> [WHAT IS EXPECTED] Rewrite the lines from the one containing "Privacy (116, 2533)" up to and including the one containing "Stand (51, 2533)" as a JSON list of strings, with each line as its own string and blank lines omitted.

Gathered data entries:
>> Begin
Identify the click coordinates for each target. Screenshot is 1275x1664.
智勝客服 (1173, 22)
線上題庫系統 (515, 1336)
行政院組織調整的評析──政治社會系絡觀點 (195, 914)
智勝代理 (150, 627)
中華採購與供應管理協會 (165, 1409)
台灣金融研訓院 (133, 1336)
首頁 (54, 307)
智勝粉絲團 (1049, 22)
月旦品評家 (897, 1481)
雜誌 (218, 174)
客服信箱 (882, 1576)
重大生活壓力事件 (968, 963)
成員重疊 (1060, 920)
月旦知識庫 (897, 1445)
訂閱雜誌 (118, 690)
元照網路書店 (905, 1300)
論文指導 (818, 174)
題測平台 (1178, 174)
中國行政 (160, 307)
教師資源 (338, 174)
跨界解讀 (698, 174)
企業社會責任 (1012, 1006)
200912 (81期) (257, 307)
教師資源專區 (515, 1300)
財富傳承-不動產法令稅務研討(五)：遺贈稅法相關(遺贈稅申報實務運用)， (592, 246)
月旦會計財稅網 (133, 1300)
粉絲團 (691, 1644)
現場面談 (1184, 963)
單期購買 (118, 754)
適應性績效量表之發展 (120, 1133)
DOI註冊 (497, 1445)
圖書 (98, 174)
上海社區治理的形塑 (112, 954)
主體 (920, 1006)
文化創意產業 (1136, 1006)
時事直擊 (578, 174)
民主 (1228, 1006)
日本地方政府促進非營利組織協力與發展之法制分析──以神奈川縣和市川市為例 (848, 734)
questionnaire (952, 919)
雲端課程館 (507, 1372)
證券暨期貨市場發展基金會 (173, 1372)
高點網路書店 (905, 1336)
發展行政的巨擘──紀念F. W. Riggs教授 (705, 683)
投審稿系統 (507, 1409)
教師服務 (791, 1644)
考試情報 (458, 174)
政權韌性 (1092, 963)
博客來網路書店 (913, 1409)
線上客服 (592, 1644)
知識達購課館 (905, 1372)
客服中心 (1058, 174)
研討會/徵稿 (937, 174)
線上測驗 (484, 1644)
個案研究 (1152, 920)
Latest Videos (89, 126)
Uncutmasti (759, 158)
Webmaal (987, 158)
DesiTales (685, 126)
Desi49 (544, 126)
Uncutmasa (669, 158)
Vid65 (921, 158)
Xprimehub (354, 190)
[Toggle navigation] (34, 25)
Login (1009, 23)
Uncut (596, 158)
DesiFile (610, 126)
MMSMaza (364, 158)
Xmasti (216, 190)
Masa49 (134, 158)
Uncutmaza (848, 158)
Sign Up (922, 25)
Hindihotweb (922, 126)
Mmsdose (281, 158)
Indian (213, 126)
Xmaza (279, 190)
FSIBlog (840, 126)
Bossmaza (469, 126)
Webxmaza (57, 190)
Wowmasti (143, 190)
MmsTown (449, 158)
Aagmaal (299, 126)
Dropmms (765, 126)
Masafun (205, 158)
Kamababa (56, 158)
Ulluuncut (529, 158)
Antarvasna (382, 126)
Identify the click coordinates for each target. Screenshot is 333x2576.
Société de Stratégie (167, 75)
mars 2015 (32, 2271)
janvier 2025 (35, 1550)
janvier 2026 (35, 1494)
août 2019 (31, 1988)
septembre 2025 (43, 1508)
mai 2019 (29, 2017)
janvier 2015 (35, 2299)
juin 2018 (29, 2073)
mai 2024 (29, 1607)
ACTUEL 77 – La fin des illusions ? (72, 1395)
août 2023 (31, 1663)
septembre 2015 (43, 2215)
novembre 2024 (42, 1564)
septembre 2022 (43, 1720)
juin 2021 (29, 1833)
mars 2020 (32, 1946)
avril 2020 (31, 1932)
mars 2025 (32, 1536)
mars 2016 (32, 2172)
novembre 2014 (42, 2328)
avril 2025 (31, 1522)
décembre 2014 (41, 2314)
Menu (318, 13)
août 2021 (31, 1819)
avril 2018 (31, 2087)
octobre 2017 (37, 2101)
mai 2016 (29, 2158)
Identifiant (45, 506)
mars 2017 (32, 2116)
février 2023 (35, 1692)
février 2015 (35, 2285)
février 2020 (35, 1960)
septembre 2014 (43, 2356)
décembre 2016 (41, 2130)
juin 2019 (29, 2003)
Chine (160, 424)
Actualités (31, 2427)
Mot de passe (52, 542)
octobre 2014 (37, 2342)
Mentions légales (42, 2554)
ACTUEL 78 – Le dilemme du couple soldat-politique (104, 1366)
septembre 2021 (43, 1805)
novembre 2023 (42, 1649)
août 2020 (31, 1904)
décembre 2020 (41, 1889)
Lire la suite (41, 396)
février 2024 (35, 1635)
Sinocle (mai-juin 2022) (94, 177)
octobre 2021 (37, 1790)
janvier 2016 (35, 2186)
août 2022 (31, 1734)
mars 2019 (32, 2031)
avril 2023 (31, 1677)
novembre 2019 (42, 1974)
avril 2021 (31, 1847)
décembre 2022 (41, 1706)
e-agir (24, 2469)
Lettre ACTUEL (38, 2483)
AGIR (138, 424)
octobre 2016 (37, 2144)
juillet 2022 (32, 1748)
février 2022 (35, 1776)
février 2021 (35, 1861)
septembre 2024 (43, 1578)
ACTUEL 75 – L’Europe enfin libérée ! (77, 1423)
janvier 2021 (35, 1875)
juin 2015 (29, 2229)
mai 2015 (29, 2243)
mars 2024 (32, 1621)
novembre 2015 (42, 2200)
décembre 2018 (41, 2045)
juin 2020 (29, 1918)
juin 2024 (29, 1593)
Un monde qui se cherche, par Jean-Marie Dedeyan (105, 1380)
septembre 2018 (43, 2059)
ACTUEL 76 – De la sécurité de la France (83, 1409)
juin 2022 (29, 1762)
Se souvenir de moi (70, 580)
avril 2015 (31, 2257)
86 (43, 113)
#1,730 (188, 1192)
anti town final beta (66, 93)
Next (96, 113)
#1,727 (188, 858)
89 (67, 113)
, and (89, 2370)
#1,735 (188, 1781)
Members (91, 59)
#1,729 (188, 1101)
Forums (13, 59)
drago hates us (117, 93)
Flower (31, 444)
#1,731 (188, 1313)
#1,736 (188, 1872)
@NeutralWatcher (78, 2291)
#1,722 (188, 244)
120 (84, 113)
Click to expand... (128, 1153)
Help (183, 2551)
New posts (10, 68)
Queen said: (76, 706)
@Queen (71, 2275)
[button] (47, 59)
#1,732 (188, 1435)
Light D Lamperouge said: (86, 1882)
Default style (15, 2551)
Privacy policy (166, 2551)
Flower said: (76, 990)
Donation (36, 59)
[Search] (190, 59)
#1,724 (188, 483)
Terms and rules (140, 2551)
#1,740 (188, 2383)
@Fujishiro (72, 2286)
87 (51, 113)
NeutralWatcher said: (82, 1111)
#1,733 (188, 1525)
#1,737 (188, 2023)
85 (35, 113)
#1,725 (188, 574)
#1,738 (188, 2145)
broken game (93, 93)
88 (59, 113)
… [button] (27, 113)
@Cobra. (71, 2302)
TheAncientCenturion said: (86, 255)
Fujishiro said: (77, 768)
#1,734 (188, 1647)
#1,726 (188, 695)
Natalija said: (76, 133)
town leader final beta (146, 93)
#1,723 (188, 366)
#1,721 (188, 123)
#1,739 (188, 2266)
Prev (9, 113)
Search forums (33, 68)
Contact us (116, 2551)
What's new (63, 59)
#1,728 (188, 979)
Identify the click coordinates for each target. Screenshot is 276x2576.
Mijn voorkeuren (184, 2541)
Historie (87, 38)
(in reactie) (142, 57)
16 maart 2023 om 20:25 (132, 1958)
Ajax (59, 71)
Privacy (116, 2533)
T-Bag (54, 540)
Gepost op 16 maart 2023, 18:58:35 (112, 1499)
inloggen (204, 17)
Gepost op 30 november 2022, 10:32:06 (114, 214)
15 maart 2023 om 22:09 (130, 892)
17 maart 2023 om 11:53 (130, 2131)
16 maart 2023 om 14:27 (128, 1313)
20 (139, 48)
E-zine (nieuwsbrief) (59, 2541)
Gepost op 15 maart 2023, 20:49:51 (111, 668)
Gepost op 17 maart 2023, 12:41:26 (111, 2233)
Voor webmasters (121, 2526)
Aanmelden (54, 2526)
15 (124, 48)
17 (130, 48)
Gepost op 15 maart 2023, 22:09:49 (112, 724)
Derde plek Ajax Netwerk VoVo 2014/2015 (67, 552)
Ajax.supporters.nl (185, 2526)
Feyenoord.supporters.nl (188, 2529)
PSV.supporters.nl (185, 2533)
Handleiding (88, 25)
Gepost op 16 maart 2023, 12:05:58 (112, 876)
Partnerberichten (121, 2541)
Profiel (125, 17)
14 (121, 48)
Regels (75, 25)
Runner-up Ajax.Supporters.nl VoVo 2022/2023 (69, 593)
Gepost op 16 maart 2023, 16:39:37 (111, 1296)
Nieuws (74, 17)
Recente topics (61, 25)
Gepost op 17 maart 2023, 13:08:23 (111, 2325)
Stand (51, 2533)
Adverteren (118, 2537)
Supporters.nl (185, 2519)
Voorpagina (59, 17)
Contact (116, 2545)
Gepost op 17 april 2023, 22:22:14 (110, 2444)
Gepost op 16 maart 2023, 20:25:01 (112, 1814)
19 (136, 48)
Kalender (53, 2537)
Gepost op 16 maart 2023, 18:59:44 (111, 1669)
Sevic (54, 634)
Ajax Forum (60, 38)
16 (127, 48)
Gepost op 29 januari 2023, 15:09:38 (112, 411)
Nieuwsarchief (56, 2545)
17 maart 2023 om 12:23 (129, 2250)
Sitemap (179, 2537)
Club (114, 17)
>> End
> [COMPLETE ANSWER]
[
  "Privacy (116, 2533)",
  "T-Bag (54, 540)",
  "Gepost op 16 maart 2023, 18:58:35 (112, 1499)",
  "inloggen (204, 17)",
  "Gepost op 30 november 2022, 10:32:06 (114, 214)",
  "15 maart 2023 om 22:09 (130, 892)",
  "17 maart 2023 om 11:53 (130, 2131)",
  "16 maart 2023 om 14:27 (128, 1313)",
  "20 (139, 48)",
  "E-zine (nieuwsbrief) (59, 2541)",
  "Gepost op 15 maart 2023, 20:49:51 (111, 668)",
  "Gepost op 17 maart 2023, 12:41:26 (111, 2233)",
  "Voor webmasters (121, 2526)",
  "Aanmelden (54, 2526)",
  "15 (124, 48)",
  "17 (130, 48)",
  "Gepost op 15 maart 2023, 22:09:49 (112, 724)",
  "Derde plek Ajax Netwerk VoVo 2014/2015 (67, 552)",
  "Ajax.supporters.nl (185, 2526)",
  "Feyenoord.supporters.nl (188, 2529)",
  "PSV.supporters.nl (185, 2533)",
  "Handleiding (88, 25)",
  "Gepost op 16 maart 2023, 12:05:58 (112, 876)",
  "Partnerberichten (121, 2541)",
  "Profiel (125, 17)",
  "14 (121, 48)",
  "Regels (75, 25)",
  "Runner-up Ajax.Supporters.nl VoVo 2022/2023 (69, 593)",
  "Gepost op 16 maart 2023, 16:39:37 (111, 1296)",
  "Nieuws (74, 17)",
  "Recente topics (61, 25)",
  "Gepost op 17 maart 2023, 13:08:23 (111, 2325)",
  "Stand (51, 2533)"
]